*DIRECTION*.
From the forum thread below, list every place the first post says could save a little money.

*SOURCE DOCUMENT*.
________________________________________
It's funny, it seem most DW don't like blacktop. I mentioned we could save alittle money at wal mart, cracker barrel and truck stops. The only response I get is a stare. Come to find out that's more than just NO.









I would like to thank everybody for their help. It really helped us out. That's why this site and people who share info are awesome. By the way for our last stop before Topsail will be Blythe Island CG

thank again, swanny


----------



## swanny (Oct 31, 2007)

Thanks Darlene. I do have the book it is awesome. I was told by Lamar to ask you about the roads you travel to Florida. Topsail

thanks again, swanny


----------



## 5th Time Around (Jul 8, 2008)

I'm glad you chose Blythe Island, it is nice. Don't worry about the reviews online that say the roads are horrible, they were pot holes but they graded the roads before we left at Spring Break, and I think it is a routine they have, they have the equipment on site. Who knows, you may go back on the way home and spend a day or two.


----------



## 4fun_timers (Dec 16, 2007)
________________________________________
*DATA SEGMENT*.
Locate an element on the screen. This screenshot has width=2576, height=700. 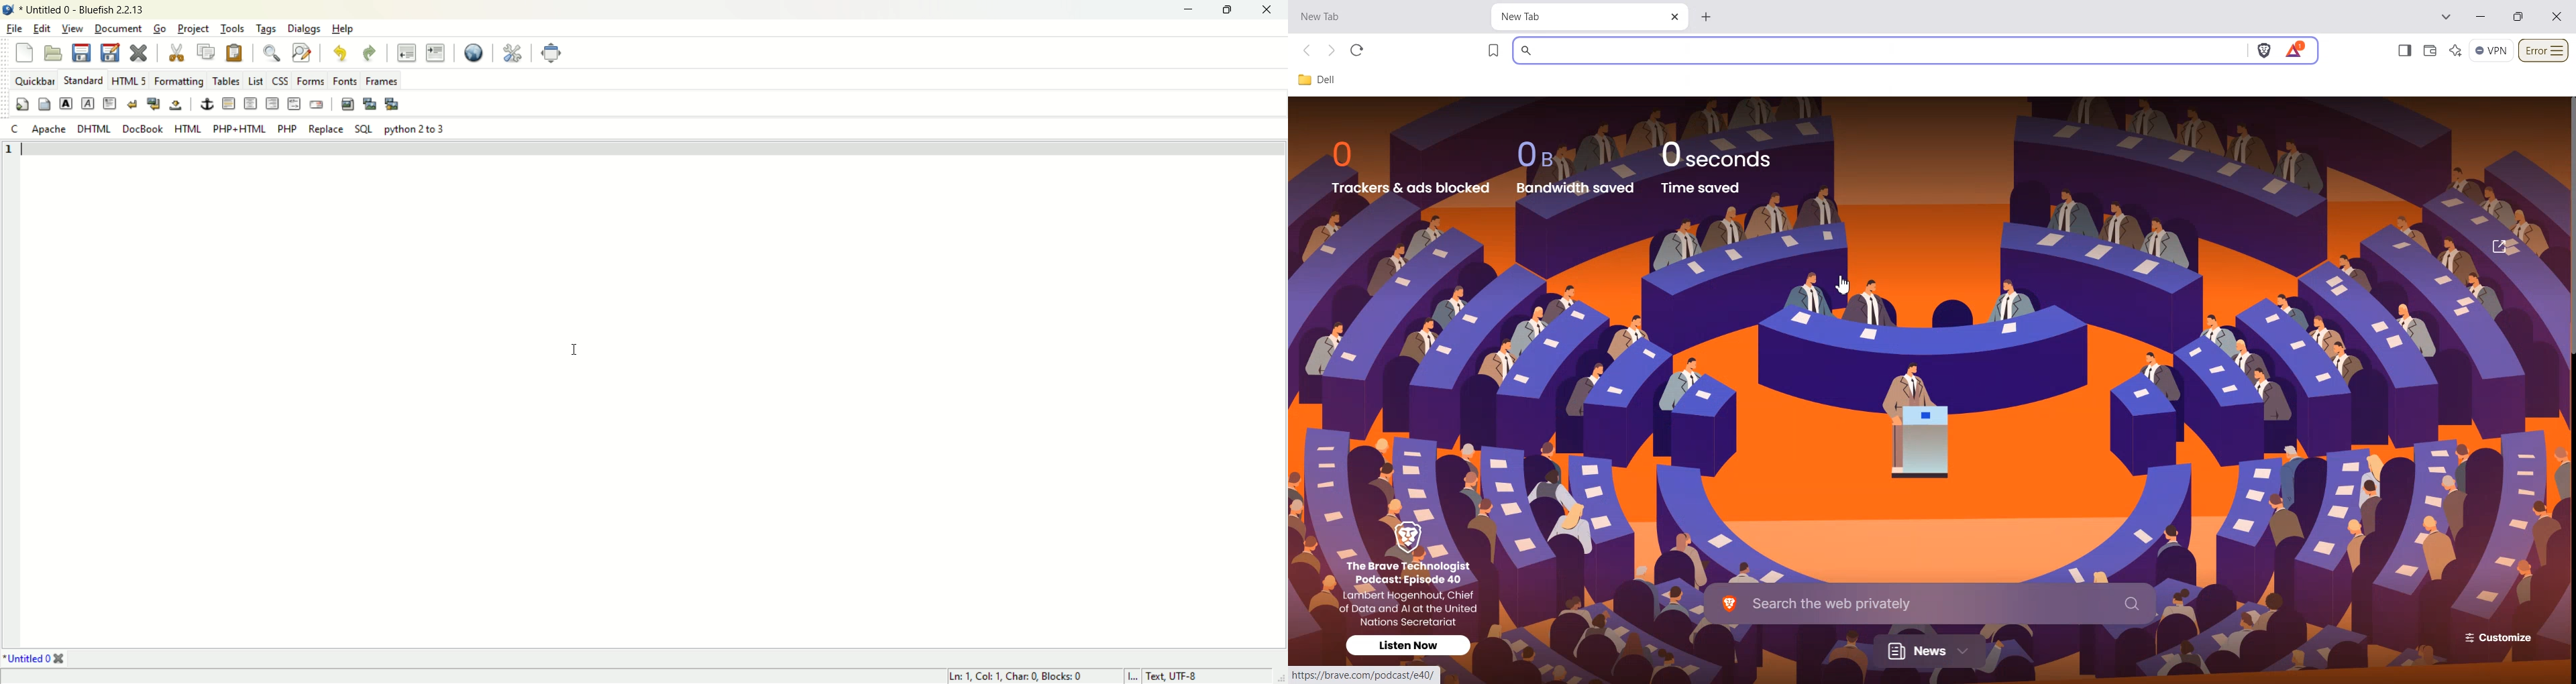
c is located at coordinates (15, 130).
________________________________________
*RESULT BELOW*.
- wal mart
- cracker barrel
- truck stops